*TEXTE*:
Il nous paraît difficile de ne pas admettre l’exactitude des observations de M. Schiaparelli. D’une part, l’astronome de Milan est un excellent observateur ; d’autre part, elles sont en partie vérifiées aujourd’hui par un certain nombre d’observateurs différents. Nous croyons donc devoir considérer cet étrange réseau de lignes droites comme existant réellement, au moins dans son canevas essentiel. Certains détails restent douteux.

Pouvons-nous en trouver l’explication ?

Il n’y a rien d’analogue sur la Terre. Et nous n’avons malheureusement que nos idées terrestres pour raisonner.

Les hypothèses ne manquent pas, assurément ; mais c’est la véritable cause qu’il faudrait découvrir.

Celle que nous avons examinée plus haut, présentée par M. Fizeau à l’Académie des Sciences, et qui consiste à voir dans ces canaux des crevasses ouvertes en d’immenses champs de glace, ne nous paraît pas admissible, par la raison toute simple que nous observons d’ici les glaces de Mars et que nous les voyons limitées à quelque distance des pôles. Les mers et les continents présentent un tout autre aspect, les premières gris plus ou moins foncé, les seconds jaune d’ocre plus ou moins rouge, qui les distingue absolument des glaces blanches. Voudrait-on imaginer que les glaces des continents sont rougeâtres tandis que celles des pôles restent blanches ? Mais si la planète était à une époque glaciaire, pourquoi ses mers, encastrées dans des continents gelés, ne seraient-elles pas gelées aussi ? Ces mers sont, pour la plupart, toutes petites et n’ont presque pas d’eau. Si les continents de Mars étaient des glaciers profonds et crevassés, tout serait gelé là. Or, même en hiver, les mers sont foncées et non gelées. Mars n’est donc pas un glacier.

On a proposé aussi d’admettre (voy. L’Astronomie, 1888, p. 384, article de M. E. Penard) que ces lignes énigmatiques pourraient représenter des fissures, des cassures géologiques, produites par le refroidissement de la planète. La vallée du Rhin, entre les Vosges et la Forêt-Noire, résulte d’une action de ce genre. Le cours du Rhône paraîtrait également rectiligne vu de loin. L’hypothèse est plausible, sans doute, et plus acceptable que la précédente, mais elle a contre elle la régularité de ces immenses lignes droites et leurs entrecroisements non moins rectilignes. Il faudrait admettre que le globe de Mars soit entièrement fendillé sur toute sa surface continentale. Ce n’est pas impossible. Les eaux pénétreraient facilement dans toutes ces cassures. Mais il faut avouer que l’aspect de ces lignes (revoyez les cartes, fig. 195 et Pl. I) ne favorise pas cette hypothèse naturelle. La nature trace-t-elle sur un globe de pareilles lignes droites s’entrecoupant de cette façon ?

M. Schiaparelli s’est demandé (voy. p. 444), sans solution acceptable, s’il n’y aurait pas là un résultat géologique rappelant les formes géométriques cherchées dans l’orographie terrestre elle-même par Élie de Beaumont.

*SEGMENT DE DONNÉES*:
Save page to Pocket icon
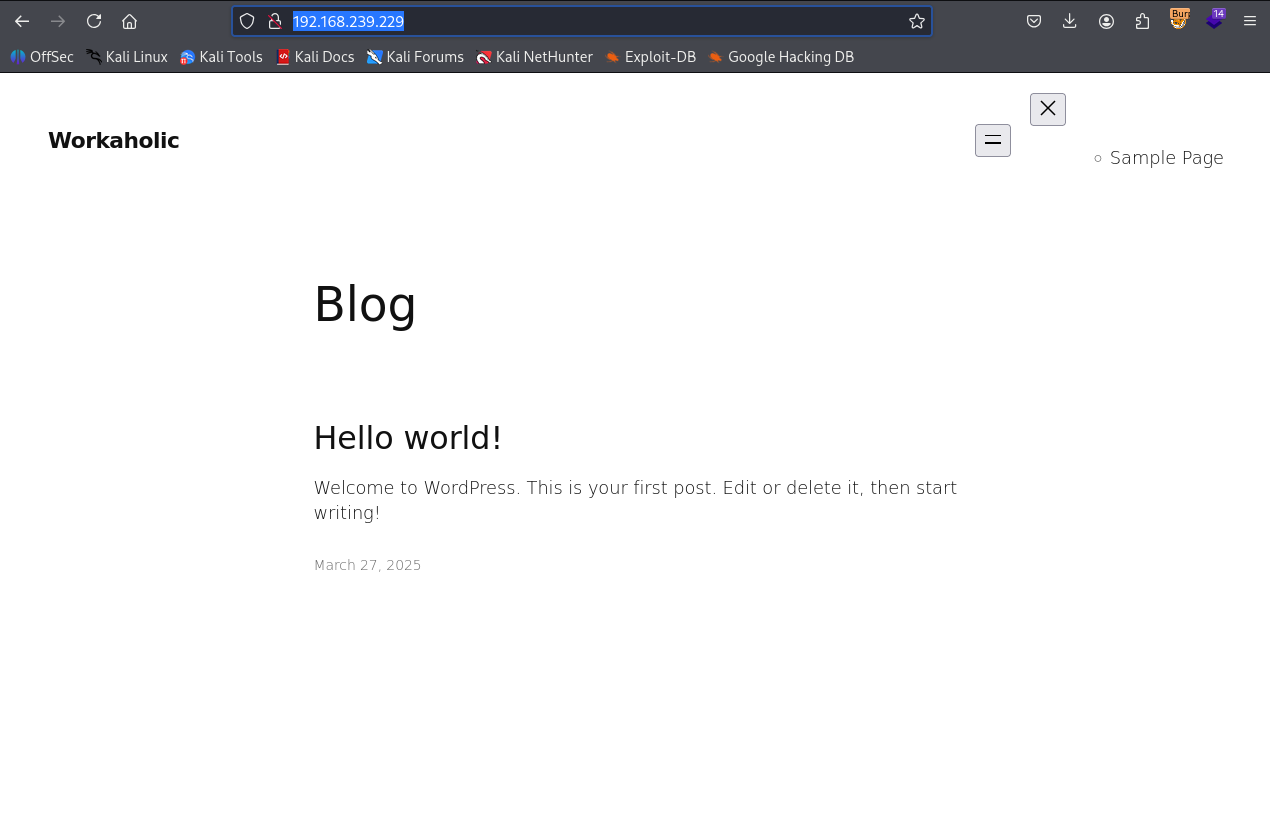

*EXERCICES*:
(A) Restituez sans modification la partie du texte sur les canaux de Mars qui commence par les mots contenant « Il nous paraît » et se termine par « en trouver l’explication ? ».
(B) Prolongez le texte sur les canaux de Mars à partir de sa dernière phrase.

*RÉSULTATS ATTENDUS*:
(A)
Il nous paraît difficile de ne pas admettre l’exactitude des observations de M. Schiaparelli. D’une part, l’astronome de Milan est un excellent observateur ; d’autre part, elles sont en partie vérifiées aujourd’hui par un certain nombre d’observateurs différents. Nous croyons donc devoir considérer cet étrange réseau de lignes droites comme existant réellement, au moins dans son canevas essentiel. Certains détails restent douteux.

Pouvons-nous en trouver l’explication ?

(B)
M. Daubrée a cherché (voyez Société Astronomique de France, séance du 7 mai 1890, et L’Astronomie, 1890, p. 213) à reproduire le réseau des canaux de Mars en comprimant un globe en caoutchouc dans le but de le déformer, de le rider, de briser son enveloppe sphéroïdale par l’effet d’une contraction, et n’a rien pu obtenir qui y ressemblât, quoiqu’il eût obtenu une imitation des chaînes de montagnes terrestres, des continents et des mers. Mais il a réussi à imiter le réseau martien par un procédé contraire, par la dilatation d’une croûte sphéroïdale et par les cassures qui en résultent. Un enduit de plâtre, de mastic à mouler ou de paraffine étant appliqué sur un ballon en caoutchouc que l’on dilate par l’introduction graduelle d’eau sous pression, finit par présenter des brisures rectilignes, souvent parallèles deux à deux et se coupant suivant diverses directions, ressemblant à ce que l’on voit sur Mars.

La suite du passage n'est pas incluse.